■ Belge alıntısı:

---+---

Geçen, “KENTİN BİNÂSI, ŞEHRİN MÂNÂSI...” başlıklı yazımızda, kenti şehir yapan şeyin binâdan daha çok onun mîmârî, kültürel boyut ve de geçmişten tevârüs ettiği değerlerin kattığı ruh olduğunu anlatmaya çalışmış, hattâ, “Şerefü`l-Mekâni Bil-Mekîni: mekâna şeref katan orada mekîn olan, mekân tutmuş, yerleşmiş olan değerlerdir” sözünü de bu bağlamda dermeyân etmiştik.
Bu anlamda, güzel Ordumuz’a değer katan, onun mânevî anlamda, ruh plânında güzelleşmesi meyânında gayretler gösteren, fedâkârlıklarda bulunan bir mâneviyât büyüğü var mıydı acabâ? Aslında Anadolu’da her yerde bu anlamda şahsiyetler söz konusudur. Kaldı ki, ANADOLU MAYASI diye bir tâbir vardır. Anadolu’yu mayalayan âlper, âlperenler, gönül erleri, üstün ahlâk örnekleriyle kitleleri etkilemiş, toplulukları dönüştürmüş mâneviyât büyükleri vardır. Bunların bu yörelerde, bu toprakların İslâmlaşması adına fedâkârâne faaliyetleri vardır.
EBÜL'HAYIR, PÎR-İ AZÎZ, ABDAL, MEŞÂYIH...

---+---

■ Veri kümesi içeriği:
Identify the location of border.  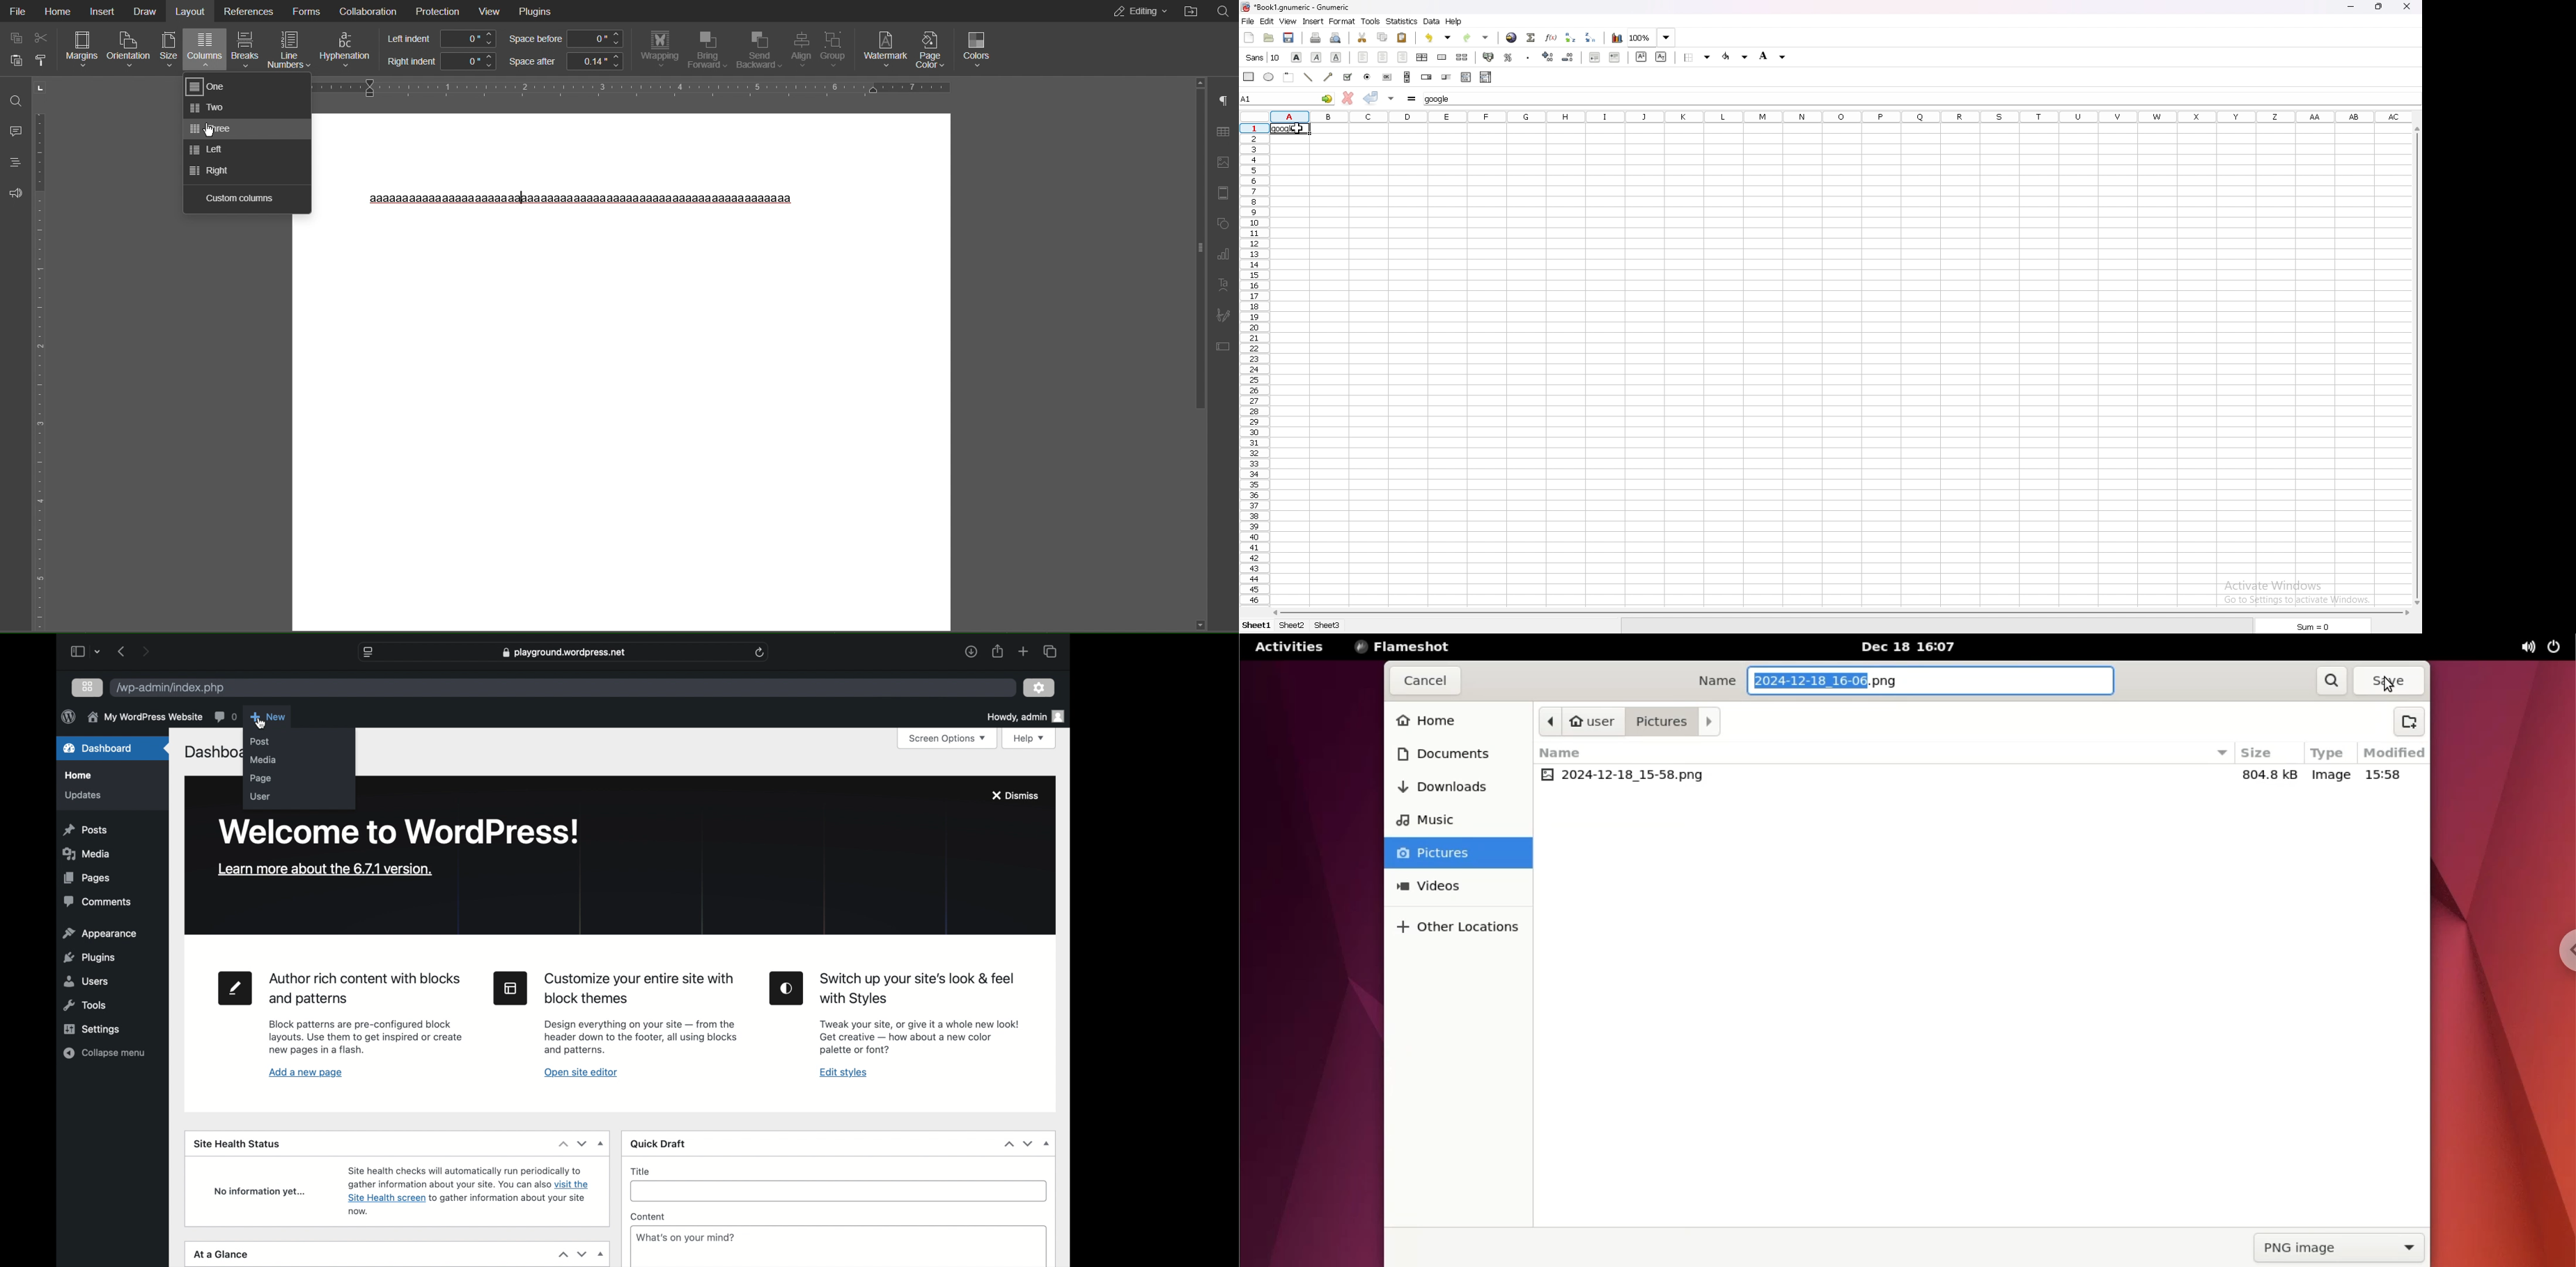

---+---

■ Verilen görev:
Ordu'nun mânevî değerlerini anlatan yazıda "Bu anlamda, güzel" sözleriyle başlayıp "fedâkârâne faaliyetleri vardır." sözlerine kadar süren bölümü hiç değiştirmeden tekrarla.

■ Çıktı:
Bu anlamda, güzel Ordumuz’a değer katan, onun mânevî anlamda, ruh plânında güzelleşmesi meyânında gayretler gösteren, fedâkârlıklarda bulunan bir mâneviyât büyüğü var mıydı acabâ? Aslında Anadolu’da her yerde bu anlamda şahsiyetler söz konusudur. Kaldı ki, ANADOLU MAYASI diye bir tâbir vardır. Anadolu’yu mayalayan âlper, âlperenler, gönül erleri, üstün ahlâk örnekleriyle kitleleri etkilemiş, toplulukları dönüştürmüş mâneviyât büyükleri vardır. Bunların bu yörelerde, bu toprakların İslâmlaşması adına fedâkârâne faaliyetleri vardır.